Als een bonus, dit zou het mogelijk kunnen maken voor u om rond te komen met slechts een differentieel ratio voor de meeste tracks. Ten slotte, als er weinig of geen opties voor de transmissie, dan hopelijk ten minste de eindaandrijving kan worden gewijzigd om verschillende tracks aan te passen. Dat zal echter de verhouding in elke versnelling met hetzelfde veelvoud veranderen, wat je waarschijnlijk in een andere bocht van slag zal brengen. Zoals we al zeiden, de realiteit van de situatie kan je beperken in welke van deze keuzes je kunt maken. Velen van ons zullen wellicht beperkt zijn tot een verandering van de eindoverbrenging of misschien de keuze tussen een paar verschillende transmissietandwielen. Toch is er altijd hoop.

Rendement versus vermogen

De ideale verhouding van het productiedifferentieel – de versnellingen bij de aandrijfwielen van de auto – voor de straat is zo hoog mogelijk voor een zuinig brandstofverbruik, met een toenemend aantal overbrengingsverhoudingen om een goede acceleratie te krijgen vanuit stilstand. Dat is de reden waarom sommige handgeschakelde versnellingsbakken nu tot zes versnellingen kunnen hebben, met mogelijk als hoogste versnelling een overdrive. Maar of je nu een beginner of een pro bent, de optimale oplossing voor competitie is altijd hetzelfde:

Ten eerste, identificeer de verhoudingen die het maximale gebied onder de koppelkromme van je motor creëren tussen minimum en maximum tpm in elk acceleratie segment of rechte stuk; en ten tweede, verminder de schakelbelasting voor de bestuurder. De versnelling is meestal de laatste fase in het afstellen van een race wagen, omdat het afhangt van de snelheid waarmee een bocht wordt verlaten en de topsnelheid op het rechte stuk, die afhangt van de uiteindelijke ontwikkeling van het vermogen in de bochten, het remmen en de aerodynamica. Niet alleen heeft de versnelling weinig invloed op deze factoren, het is een ding dat relatief gemakkelijk is aan te passen op het laatste moment-in race auto’s die snel verwisselbare verhoudingen hebben.
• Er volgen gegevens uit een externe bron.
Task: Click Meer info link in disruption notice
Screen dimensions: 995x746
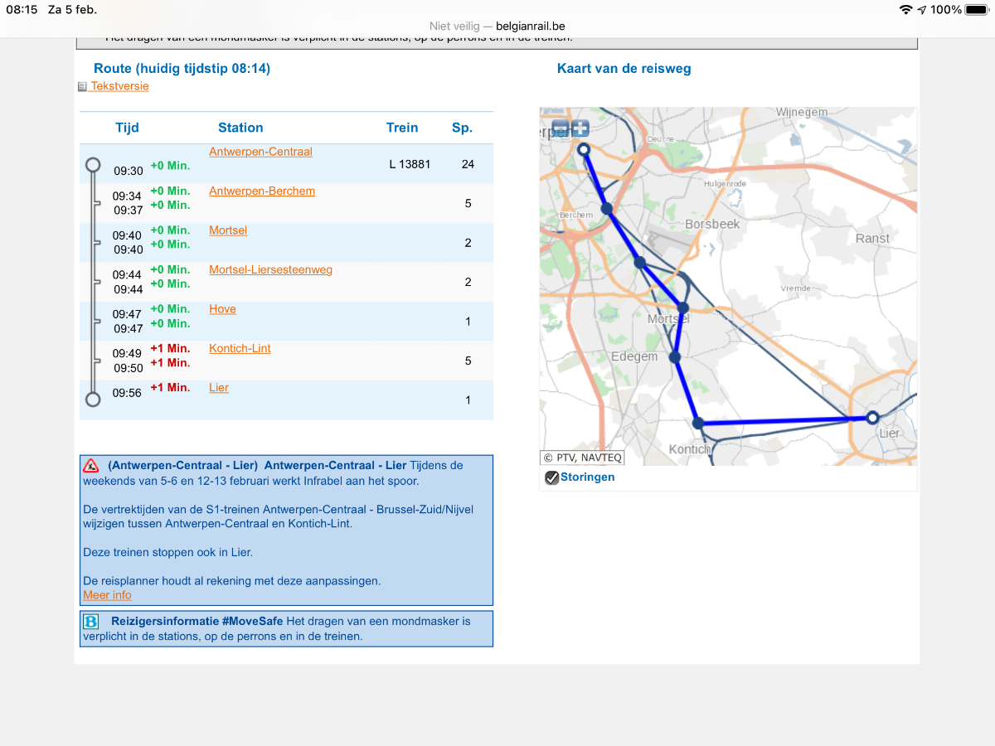Action: (107, 595)
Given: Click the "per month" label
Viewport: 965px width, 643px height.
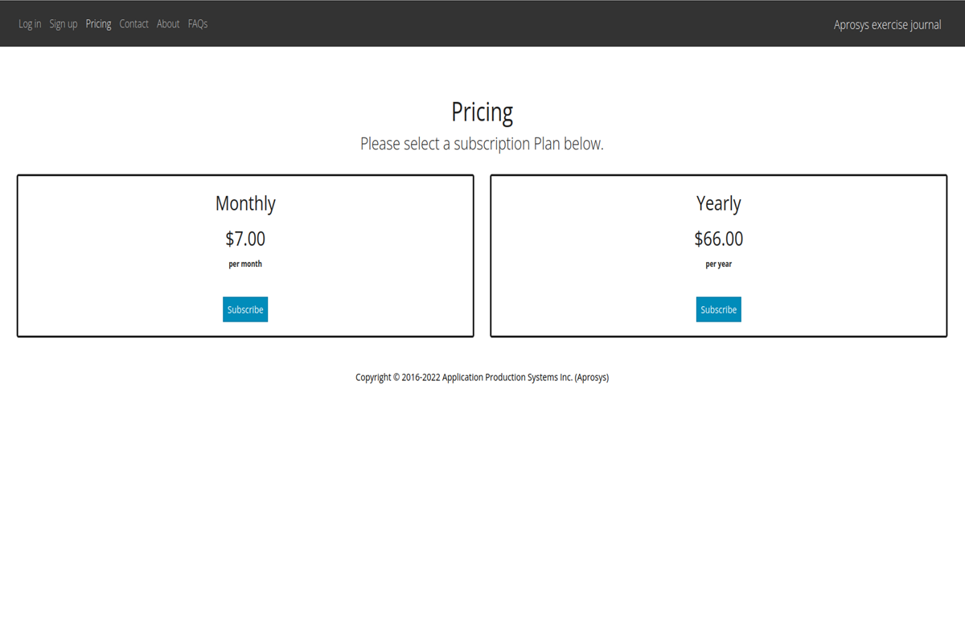Looking at the screenshot, I should pyautogui.click(x=245, y=264).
Het is mogelijk om de vraag naar de optimale versnelling voor elke racebaan op te lossen door gissen en testen-tenzij de baan nieuw is of niet vooraf kan worden uitgevoerd, zoals in autocrossing, die we zullen overwegen in een aparte zijbalk. Maar met de vele overbrengingsverhoudingen die beschikbaar zijn in sommige van de raceversnellingsbakken die kunnen worden gemonteerd op de grote auto’s met voormotor en achterwielaandrijving, maken het aantal keuzes en de kosten van circuittijd het belangrijk om een rationele methode te gebruiken. Laten we eerst eens kijken naar de professionele aanpak, en deze dan terugbrengen tot een praktisch niveau.

Professionele aanpak

Figuur 1

De ideale startinformatie zou een registratie zijn van snelheden rondom elk specifiek circuit voor een vergelijkbaar voertuig. Hieruit kunnen alle minimumbochtsnelheden en maximumrechte snelheden worden gevonden. Dit is een van de meest waardevolle rechtvaardigingen voor elektronische data-acquisitiesystemen, zelfs de eenvoudigste met slechts een paar kanalen.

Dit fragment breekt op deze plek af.